- **Instructions to follow**:
For each line of the listing that contains "will", make a copy and return it.

Start of Data to examine

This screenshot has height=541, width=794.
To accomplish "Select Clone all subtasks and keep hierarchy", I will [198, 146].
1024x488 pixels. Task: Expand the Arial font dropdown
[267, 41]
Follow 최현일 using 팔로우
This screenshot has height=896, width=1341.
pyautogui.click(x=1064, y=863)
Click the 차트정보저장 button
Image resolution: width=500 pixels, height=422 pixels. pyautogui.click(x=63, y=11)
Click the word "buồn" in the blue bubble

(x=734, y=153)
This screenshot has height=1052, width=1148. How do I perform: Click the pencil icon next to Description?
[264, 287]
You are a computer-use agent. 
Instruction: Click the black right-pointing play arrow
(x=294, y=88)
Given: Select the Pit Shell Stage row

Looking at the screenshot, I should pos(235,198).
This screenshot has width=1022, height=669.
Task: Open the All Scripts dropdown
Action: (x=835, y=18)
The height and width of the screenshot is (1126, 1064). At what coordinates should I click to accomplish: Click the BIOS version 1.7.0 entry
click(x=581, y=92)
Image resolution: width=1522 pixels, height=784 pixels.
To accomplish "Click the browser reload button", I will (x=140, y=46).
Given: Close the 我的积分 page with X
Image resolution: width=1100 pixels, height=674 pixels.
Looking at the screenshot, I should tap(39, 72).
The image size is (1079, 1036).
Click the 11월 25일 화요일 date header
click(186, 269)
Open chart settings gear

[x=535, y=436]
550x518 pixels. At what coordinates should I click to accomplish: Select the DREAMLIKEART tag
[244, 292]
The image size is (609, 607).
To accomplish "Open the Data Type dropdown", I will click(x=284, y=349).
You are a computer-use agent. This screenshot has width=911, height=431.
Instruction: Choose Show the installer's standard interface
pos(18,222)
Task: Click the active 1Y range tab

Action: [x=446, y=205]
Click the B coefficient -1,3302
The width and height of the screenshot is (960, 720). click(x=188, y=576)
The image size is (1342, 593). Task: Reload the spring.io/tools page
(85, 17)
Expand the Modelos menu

End of Data to examine

- **Response area**:
To accomplish "Select Clone all subtasks and keep hierarchy", I will [198, 146].
To accomplish "Click the browser reload button", I will (x=140, y=46).
To accomplish "Open the Data Type dropdown", I will click(x=284, y=349).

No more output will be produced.